Learning for Highly Faithful Explainability¶

Conference: ICLR 2026
OpenReview: https://openreview.net/forum?id=bLgkkEGgBy
Code: Open sourced (Paper GitHub Repository)
Area: Explainable AI / Faithful Explanations
Keywords: Learning to Explain, Amortized Explainer, Faithfulness, Self-supervised, Dynamic Joint Optimization

TL;DR¶

This paper proposes DeepFaith: a self-supervised objective derived from ten faithfulness metrics that makes no assumptions about the target model or task. It aggregates multiple prior explanation methods into high-quality supervision signals through "deduplication + faithfulness filtering" and employs dynamic weighting for joint optimization. This trains an amortized explainer capable of generating more faithful explanations than all prior methods in a single forward pass.

Background & Motivation¶

Background: A rising paradigm in Explainable AI is Learning to Explain (also known as amortized explanation)—training a neural network as an "explainer" that generates explanations for a target model during a single inference pass. This shifts the computational burden of repeated interactions with the target model to the training phase, significantly reducing inference costs. There are two primary approaches: self-supervised optimization (interacting directly with the target model to minimize a quality loss) and prior-explanation-driven (training the explainer to fit the "input \(\to\) explanation" mapping from existing XAI algorithms).
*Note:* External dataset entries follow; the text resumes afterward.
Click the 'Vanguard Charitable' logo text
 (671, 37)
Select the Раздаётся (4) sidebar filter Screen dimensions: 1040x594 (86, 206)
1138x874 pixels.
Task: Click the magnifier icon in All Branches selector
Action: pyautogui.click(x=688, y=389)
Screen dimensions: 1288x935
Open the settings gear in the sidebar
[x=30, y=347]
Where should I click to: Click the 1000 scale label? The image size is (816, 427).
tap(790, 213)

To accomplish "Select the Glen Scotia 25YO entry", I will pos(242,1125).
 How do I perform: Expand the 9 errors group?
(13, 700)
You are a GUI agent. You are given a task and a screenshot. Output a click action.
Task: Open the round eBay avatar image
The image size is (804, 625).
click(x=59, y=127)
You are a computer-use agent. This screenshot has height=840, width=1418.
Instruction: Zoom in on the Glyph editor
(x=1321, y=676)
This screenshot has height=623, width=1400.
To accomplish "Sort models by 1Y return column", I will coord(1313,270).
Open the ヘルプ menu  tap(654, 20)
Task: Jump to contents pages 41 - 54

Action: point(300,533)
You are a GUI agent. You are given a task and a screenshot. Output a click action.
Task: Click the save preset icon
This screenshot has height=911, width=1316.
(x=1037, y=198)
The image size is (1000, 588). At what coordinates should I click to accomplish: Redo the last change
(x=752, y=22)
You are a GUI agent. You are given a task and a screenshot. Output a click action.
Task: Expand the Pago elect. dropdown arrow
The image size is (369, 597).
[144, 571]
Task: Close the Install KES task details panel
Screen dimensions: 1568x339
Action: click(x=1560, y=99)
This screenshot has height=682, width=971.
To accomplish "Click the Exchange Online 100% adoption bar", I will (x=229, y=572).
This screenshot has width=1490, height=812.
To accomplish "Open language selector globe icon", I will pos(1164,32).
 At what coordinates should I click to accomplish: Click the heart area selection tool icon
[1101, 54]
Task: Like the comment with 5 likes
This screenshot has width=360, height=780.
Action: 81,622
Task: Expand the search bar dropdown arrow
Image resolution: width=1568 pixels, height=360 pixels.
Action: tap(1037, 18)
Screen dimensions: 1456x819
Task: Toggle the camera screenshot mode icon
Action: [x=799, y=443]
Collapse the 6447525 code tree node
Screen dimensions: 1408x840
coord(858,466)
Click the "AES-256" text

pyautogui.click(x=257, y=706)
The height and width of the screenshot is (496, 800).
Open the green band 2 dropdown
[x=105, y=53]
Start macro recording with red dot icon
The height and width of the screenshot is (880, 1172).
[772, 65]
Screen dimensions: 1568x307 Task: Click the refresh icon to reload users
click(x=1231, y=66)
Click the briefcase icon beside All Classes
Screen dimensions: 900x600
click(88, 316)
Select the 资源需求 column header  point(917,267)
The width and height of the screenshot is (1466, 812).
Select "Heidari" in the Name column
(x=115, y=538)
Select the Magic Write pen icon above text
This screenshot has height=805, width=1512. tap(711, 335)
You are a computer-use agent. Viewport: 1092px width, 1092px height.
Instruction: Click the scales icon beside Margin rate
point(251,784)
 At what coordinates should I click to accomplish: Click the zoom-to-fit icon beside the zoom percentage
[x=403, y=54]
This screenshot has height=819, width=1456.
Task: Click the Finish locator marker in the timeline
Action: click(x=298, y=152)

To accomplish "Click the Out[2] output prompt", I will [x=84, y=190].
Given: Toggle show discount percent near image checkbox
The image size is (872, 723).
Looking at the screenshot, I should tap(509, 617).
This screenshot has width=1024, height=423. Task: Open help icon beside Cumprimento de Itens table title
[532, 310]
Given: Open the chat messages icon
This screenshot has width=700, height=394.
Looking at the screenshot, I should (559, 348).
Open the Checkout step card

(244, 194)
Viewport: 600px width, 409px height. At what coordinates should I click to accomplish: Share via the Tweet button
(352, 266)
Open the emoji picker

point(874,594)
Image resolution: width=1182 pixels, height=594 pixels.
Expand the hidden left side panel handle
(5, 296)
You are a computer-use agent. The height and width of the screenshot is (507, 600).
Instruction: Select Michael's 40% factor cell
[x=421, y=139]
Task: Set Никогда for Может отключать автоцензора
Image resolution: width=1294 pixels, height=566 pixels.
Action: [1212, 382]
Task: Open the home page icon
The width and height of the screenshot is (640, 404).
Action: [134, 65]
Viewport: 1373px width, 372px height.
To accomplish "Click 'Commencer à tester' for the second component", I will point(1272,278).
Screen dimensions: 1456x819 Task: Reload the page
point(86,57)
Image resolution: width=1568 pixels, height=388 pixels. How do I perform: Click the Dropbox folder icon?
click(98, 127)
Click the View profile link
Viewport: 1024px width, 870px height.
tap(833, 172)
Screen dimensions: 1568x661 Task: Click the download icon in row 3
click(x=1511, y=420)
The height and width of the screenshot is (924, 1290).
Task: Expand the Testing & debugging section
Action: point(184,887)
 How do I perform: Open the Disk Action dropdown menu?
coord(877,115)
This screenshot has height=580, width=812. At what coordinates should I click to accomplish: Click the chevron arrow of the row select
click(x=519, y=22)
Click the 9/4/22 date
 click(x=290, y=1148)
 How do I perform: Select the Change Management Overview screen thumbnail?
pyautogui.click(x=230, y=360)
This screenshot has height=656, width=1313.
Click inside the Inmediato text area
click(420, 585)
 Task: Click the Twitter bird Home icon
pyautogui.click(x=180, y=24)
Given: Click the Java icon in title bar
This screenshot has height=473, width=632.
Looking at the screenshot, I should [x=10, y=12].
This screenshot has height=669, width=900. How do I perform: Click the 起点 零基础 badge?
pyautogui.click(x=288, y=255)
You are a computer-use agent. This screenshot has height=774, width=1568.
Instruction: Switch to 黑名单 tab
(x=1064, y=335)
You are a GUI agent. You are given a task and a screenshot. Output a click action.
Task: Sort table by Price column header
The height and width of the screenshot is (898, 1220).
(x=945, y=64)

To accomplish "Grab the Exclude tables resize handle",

Limitations of Prior Work: The authors identify three critical challenges. First, self-supervised objectives are almost exclusively built on idealized assumptions about the target model or task—VerT assumes features are strictly divided into signal and noise, L2X assumes clearly separable features, and CXPlain assumes input features capture all predictors. In reality, deep models encode high-order interactions and unobservable confounders, limiting generalization. Second, it is difficult for prior-driven methods to guarantee supervision quality; the performance is capped by the quality of the XAI labels being imitated. Third, neither route succeeds in isolation: self-supervised objectives struggle to converge on high-dimensional/complex models, while fitting prior explanations cannot transcend the quality of the labels.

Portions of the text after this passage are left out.